Reproduce every entry below verbatim, line by line, without altering any character.

───── PROVIDED DATA

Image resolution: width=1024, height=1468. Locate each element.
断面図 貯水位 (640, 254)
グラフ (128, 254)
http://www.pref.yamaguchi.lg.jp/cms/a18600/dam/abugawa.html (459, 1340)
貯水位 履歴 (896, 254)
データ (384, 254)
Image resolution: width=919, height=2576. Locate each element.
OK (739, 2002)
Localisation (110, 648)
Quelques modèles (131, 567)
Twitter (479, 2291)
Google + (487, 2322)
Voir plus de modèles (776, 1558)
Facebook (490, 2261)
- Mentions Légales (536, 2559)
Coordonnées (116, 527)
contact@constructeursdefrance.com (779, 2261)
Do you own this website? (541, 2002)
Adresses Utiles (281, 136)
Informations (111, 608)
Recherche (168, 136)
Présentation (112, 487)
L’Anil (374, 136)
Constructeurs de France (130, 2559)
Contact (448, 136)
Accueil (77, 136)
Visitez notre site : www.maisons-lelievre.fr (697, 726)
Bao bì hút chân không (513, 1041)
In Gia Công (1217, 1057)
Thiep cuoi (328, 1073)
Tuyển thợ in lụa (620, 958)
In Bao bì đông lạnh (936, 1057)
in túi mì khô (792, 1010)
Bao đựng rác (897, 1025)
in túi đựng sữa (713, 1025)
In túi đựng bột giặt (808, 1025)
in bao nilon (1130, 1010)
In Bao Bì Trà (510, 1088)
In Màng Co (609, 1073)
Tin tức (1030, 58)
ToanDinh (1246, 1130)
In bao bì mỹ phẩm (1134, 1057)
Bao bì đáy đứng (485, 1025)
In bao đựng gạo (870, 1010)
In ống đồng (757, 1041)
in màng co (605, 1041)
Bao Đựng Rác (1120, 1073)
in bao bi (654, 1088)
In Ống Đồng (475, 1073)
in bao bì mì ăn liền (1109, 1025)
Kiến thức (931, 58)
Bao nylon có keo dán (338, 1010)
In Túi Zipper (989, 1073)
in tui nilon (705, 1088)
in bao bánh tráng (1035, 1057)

──────────

# WRITTEN RESPONSE
Image resolution: width=1024, height=1468. Locate each element.
断面図 貯水位 (640, 254)
グラフ (128, 254)
http://www.pref.yamaguchi.lg.jp/cms/a18600/dam/abugawa.html (459, 1340)
貯水位 履歴 (896, 254)
データ (384, 254)
Image resolution: width=919, height=2576. Locate each element.
OK (739, 2002)
Localisation (110, 648)
Quelques modèles (131, 567)
Twitter (479, 2291)
Google + (487, 2322)
Voir plus de modèles (776, 1558)
Facebook (490, 2261)
- Mentions Légales (536, 2559)
Coordonnées (116, 527)
contact@constructeursdefrance.com (779, 2261)
Do you own this website? (541, 2002)
Adresses Utiles (281, 136)
Informations (111, 608)
Recherche (168, 136)
Présentation (112, 487)
L’Anil (374, 136)
Constructeurs de France (130, 2559)
Contact (448, 136)
Accueil (77, 136)
Visitez notre site : www.maisons-lelievre.fr (697, 726)
Bao bì hút chân không (513, 1041)
In Gia Công (1217, 1057)
Thiep cuoi (328, 1073)
Tuyển thợ in lụa (620, 958)
In Bao bì đông lạnh (936, 1057)
in túi mì khô (792, 1010)
Bao đựng rác (897, 1025)
in túi đựng sữa (713, 1025)
In túi đựng bột giặt (808, 1025)
in bao nilon (1130, 1010)
In Bao Bì Trà (510, 1088)
In Màng Co (609, 1073)
Tin tức (1030, 58)
ToanDinh (1246, 1130)
In bao bì mỹ phẩm (1134, 1057)
Bao bì đáy đứng (485, 1025)
In bao đựng gạo (870, 1010)
In ống đồng (757, 1041)
in màng co (605, 1041)
Bao Đựng Rác (1120, 1073)
in bao bi (654, 1088)
In Ống Đồng (475, 1073)
in bao bì mì ăn liền (1109, 1025)
Kiến thức (931, 58)
Bao nylon có keo dán (338, 1010)
In Túi Zipper (989, 1073)
in tui nilon (705, 1088)
in bao bánh tráng (1035, 1057)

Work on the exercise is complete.